Strolling the left bank (south of the Arno) or right bank (north of the Arno) feeds my appetite for architecture, old palaces and tidbits of history. Some say the simple renaissance style of the Toscanelli Palace was the work of Michelangelo. Intimate piazzas are tucked everywhere. Plaques and stones tell the history of the buildings and statues. Pisa is also a university city and home not only to the University of Pisa which dates to the 12th century but also the Scuola Normale founded by Napoleon in 1810. The Botanical Gardens, founded by Cosimo de’Medici in 1543 is supposedly the most ancient botanic garden in the world.
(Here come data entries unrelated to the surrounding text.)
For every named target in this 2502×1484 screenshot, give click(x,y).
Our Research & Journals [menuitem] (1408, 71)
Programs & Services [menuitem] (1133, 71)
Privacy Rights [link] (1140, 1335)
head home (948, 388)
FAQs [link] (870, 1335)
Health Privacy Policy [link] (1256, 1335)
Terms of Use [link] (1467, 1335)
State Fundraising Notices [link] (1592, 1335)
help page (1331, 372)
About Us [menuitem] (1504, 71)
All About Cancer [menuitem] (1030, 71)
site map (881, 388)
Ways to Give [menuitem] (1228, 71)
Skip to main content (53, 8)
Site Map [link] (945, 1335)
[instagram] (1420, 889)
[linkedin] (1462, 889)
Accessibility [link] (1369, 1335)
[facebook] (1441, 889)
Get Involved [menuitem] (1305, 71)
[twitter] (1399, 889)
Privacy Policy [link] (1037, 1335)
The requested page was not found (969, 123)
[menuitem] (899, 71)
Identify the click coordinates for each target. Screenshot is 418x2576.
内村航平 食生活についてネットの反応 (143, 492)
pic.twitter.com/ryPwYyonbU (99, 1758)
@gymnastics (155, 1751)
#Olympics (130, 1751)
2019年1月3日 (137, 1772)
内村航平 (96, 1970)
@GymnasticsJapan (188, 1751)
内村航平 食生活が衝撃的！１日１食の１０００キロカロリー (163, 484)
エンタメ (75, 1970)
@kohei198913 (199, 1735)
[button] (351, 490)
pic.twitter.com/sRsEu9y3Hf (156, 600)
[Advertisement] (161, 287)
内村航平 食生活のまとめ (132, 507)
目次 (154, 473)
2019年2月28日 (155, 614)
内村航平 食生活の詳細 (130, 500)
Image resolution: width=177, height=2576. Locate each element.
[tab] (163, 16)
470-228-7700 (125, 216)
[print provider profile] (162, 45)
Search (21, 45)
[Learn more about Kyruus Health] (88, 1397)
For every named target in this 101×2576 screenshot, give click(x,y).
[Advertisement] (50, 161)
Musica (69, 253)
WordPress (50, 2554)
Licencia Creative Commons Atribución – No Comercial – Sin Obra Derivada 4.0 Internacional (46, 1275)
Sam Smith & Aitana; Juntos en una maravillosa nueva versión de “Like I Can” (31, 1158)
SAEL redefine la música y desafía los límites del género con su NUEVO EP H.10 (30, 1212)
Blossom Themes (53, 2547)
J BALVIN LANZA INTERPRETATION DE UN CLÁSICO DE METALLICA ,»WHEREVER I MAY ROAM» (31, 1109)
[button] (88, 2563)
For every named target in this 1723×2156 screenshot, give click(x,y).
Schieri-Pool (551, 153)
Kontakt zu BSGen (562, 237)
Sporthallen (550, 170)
It does have a couple nice bamboo forests.
Distractions abound as I stroll the old city’s streets, literally, because along many streets there is no sidewalk of any depth. Not all is perfect per Pisa. But it’s uncrowded. Well, except at the Tower where a tourist crashed his drone into its marble side today, and for those watching for the paraglider to miss his mark and land in the river which he didn’t. Policemen abound around the Tower but doubt they will see the next drone unless they get off their mobiles.
Like all Italian towns, there are numerous architecturally interesting piazzas for people watching and relaxing, along with the popular shopping, dining and strolling streets of Corso Italia and Borgo Stretto. Away from the crowded Piazza del Duomo, and especially after the day trippers depart for Florence, Pisa becomes a charming village of neighborhood piazzas, cafes and pubs, and reminds visitors to explore more than a poorly constructed tower.